Test slugs and expected terminal states (see `dry-run.md §4`):

| Slug | Expected pathway | Terminal state |
|---|---|---|
| `dry-run-alpha` | pass first attempt | PR open on GitHub |
| `dry-run-beta` | fail → v2 passes | PR open on GitHub |
| `dry-run-gamma` | fail all N attempts | `review/dry-run-gamma-escalate` annotated tag |
| `dry-run-delta` | infrastructure failure | `plans/dry-run-delta-followup.md` on analysis branch; `review/dry-run-delta` deleted without re-triage |
| `dry-run-epsilon` | malformed triage branch | Developer logs and skips; no feature branch created |

## Known gaps / follow-up items

1. **`pre-commit` not in global PATH** — only accessible via `pixi run pre-commit`. The Developer and Integrator use it via pixi tasks, so this is not a blocker, but a future bootstrap task could `pixi global install pre-commit` to make it available globally.

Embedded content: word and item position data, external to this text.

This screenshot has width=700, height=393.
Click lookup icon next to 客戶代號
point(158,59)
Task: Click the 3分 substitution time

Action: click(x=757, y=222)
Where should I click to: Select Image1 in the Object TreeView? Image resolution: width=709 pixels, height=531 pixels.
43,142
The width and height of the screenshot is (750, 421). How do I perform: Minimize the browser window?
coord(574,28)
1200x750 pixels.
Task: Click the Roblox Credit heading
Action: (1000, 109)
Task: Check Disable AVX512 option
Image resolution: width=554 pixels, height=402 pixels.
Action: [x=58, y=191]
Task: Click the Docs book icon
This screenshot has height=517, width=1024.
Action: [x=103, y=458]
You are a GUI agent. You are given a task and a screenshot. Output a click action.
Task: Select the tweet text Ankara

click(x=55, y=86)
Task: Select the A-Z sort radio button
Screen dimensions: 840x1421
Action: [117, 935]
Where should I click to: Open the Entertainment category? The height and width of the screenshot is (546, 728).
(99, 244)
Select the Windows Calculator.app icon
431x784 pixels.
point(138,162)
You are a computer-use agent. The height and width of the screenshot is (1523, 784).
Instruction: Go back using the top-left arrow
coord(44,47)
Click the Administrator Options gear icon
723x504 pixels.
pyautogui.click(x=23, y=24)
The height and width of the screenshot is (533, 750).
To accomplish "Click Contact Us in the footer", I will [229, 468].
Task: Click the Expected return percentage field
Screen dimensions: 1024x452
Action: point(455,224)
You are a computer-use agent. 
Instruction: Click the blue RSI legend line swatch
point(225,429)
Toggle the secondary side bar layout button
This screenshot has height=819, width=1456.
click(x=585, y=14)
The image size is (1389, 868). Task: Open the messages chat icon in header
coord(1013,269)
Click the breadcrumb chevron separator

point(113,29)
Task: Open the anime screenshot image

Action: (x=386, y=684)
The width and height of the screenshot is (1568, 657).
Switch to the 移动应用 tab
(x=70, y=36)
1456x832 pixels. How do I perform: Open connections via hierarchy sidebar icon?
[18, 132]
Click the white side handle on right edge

2. **`glab` authenticated to gitlab.com only at SSH level**`glab auth status` shows 401 for the REST API on gitlab.com. Not relevant for this effort (GitHub target), but note for any future effort targeting `code.ornl.gov`.

3. **`new_workflow_ui_plan_with_ruff` branch** — still exists locally after merge into `new_workflow_ui_plan`. Can be deleted once confirmed merged: `git branch -d new_workflow_ui_plan_with_ruff`.

4. **pixi-lock-check `stage` key warning**`[WARNING] Unexpected key(s) present on local => pixi-lock-check: stage` appears on every commit. This is a version mismatch between the pre-commit hook config (uses `stage:`) and the locally installed pre-commit version's key name. Harmless but noisy; the hook still runs correctly as a pre-push hook.